Use Case B: The "DevEx & Flow Optimization" Dashboard
The Problem: You want to adopt the SPACE framework to improve developer well-being and efficiency, but you don't know where to start.
🤖 The Prompt: "Generate a SPACE framework dashboard for the entire backend team. I want to see our Flow Efficiency, our collaboration patterns, and an indicator of burnout risk based on after-hours activity."
Why this is advanced:
- The AI synthesizes disparate data: Git commit timestamps (for burnout), Jira transitions (for Flow Efficiency), and PR comments (for Collaboration).
- It creates a "Heatmap" of activity.
- The Analysis: The AI agent analyzes the data.
💡 Detailed Data Analysis
1. Satisfaction & Well-being (S)
- The Burnout Risk Index currently stands at 10% for March, which is within a healthy range (less than 15%). However, the historical trend shows significant volatility:
- Recent Stress: In February 2026, after-hours activity spiked to 27%, indicating a period of high pressure or a push for a major release.

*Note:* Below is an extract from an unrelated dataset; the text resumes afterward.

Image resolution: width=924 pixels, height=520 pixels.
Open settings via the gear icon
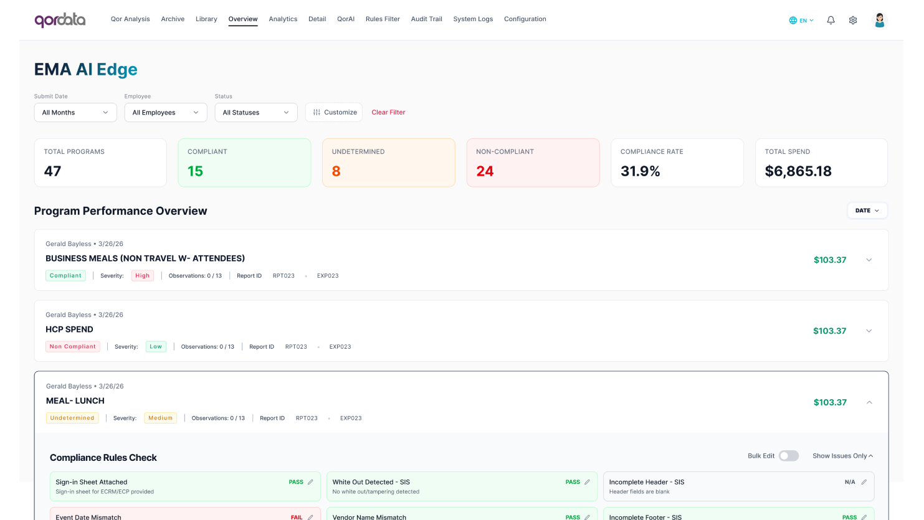(x=853, y=20)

- Pattern of Overwork: We see recurring peaks (30% in Nov 2025, 33% in April 2025). This suggests that while the team recovers, the workload periodically exceeds standard capacity, which is a leading indicator of burnout.
2. Performance & Activity (P)
- High Output, Large Batches: Your Deployment Frequency is strong, averaging 3.1 merges per day in March.

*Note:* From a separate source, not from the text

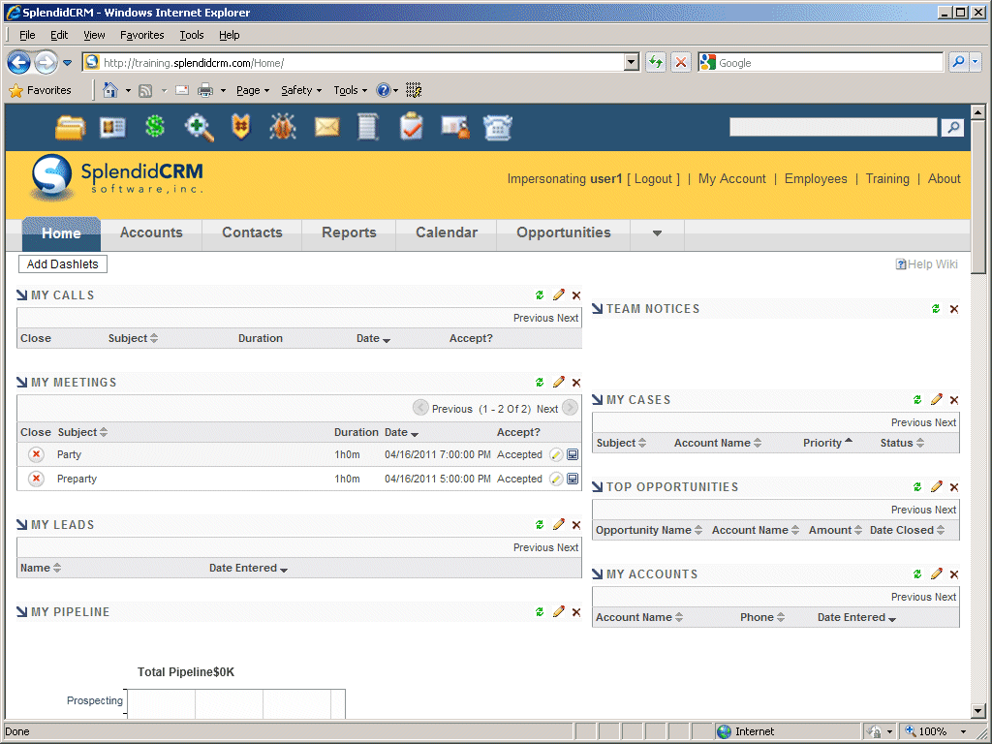
Task: Open the browser address bar dropdown
Action: click(632, 63)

- Alarming PR Sizes: The Average PR Size is 10,198 LOC. This is extremely high compared to the industry standard of 250–400 LOC. A specific spike in week 07 of 2026 reached 24,180 LOC.
- The Batch Problem: Shipping 3 times a day but in 10k LOC chunks suggests that these are not “incremental” changes but massive, bundled updates. This increases the risk of regressions and makes code reviews nearly impossible to perform thoroughly.

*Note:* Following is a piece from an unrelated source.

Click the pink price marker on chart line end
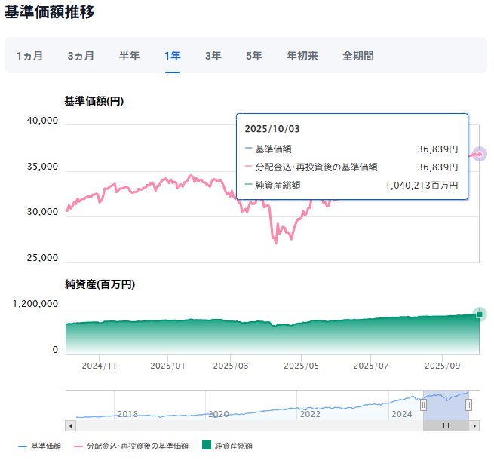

3. Communication & Collaboration (C)
- The “Review Hero” Bottleneck: The Collaboration Heatmap reveals that John Foo is the primary reviewer for almost the entire team. While John is highly active, this creates a significant single point of failure and a knowledge silo.
- Commenting Volume: Total commenting activity is relatively low (330 total), with a weekly trend ranging between 3 and 30 comments. For the size of the PRs being merged, this level of discussion seems low, potentially indicating that reviews are being expedited or “rubber-stamped” due to their massive size.
4. Efficiency & Flow (E)
- Low Flow Efficiency: Your Flow Efficiency is at 10%, meaning PRs spend 90% of their lifecycle in an “idle” or “waiting” state.
- Review Cycle Crisis: The PR Review Time has spiked to 95.5 hours in March (up from almost zero in previous months).
- The Bottleneck Synthesis: The massive PR sizes (10k+ LOC) are directly causing the low flow efficiency and the review time spike. Reviewers (primarily John Foo) are likely overwhelmed by the volume of code per PR, causing them to sit in the queue for days, which in turn necessitates the “after-hours” work seen in the burnout index to clear the backlog.
- The Recommendations: The AI agent offers recommendations based on the analysis.
📈 Key Recommendations
- Enforce Smaller PRs: This is the single most impactful change. Reducing PR size to under 500 LOC will naturally improve Flow Efficiency, lower Review Time, and reduce the need for after-hours work.
- Distribute the Review Load: Encourage other senior members (like twilliams-kp or adamaziz15) to take on more review responsibilities to alleviate the pressure on John Foo.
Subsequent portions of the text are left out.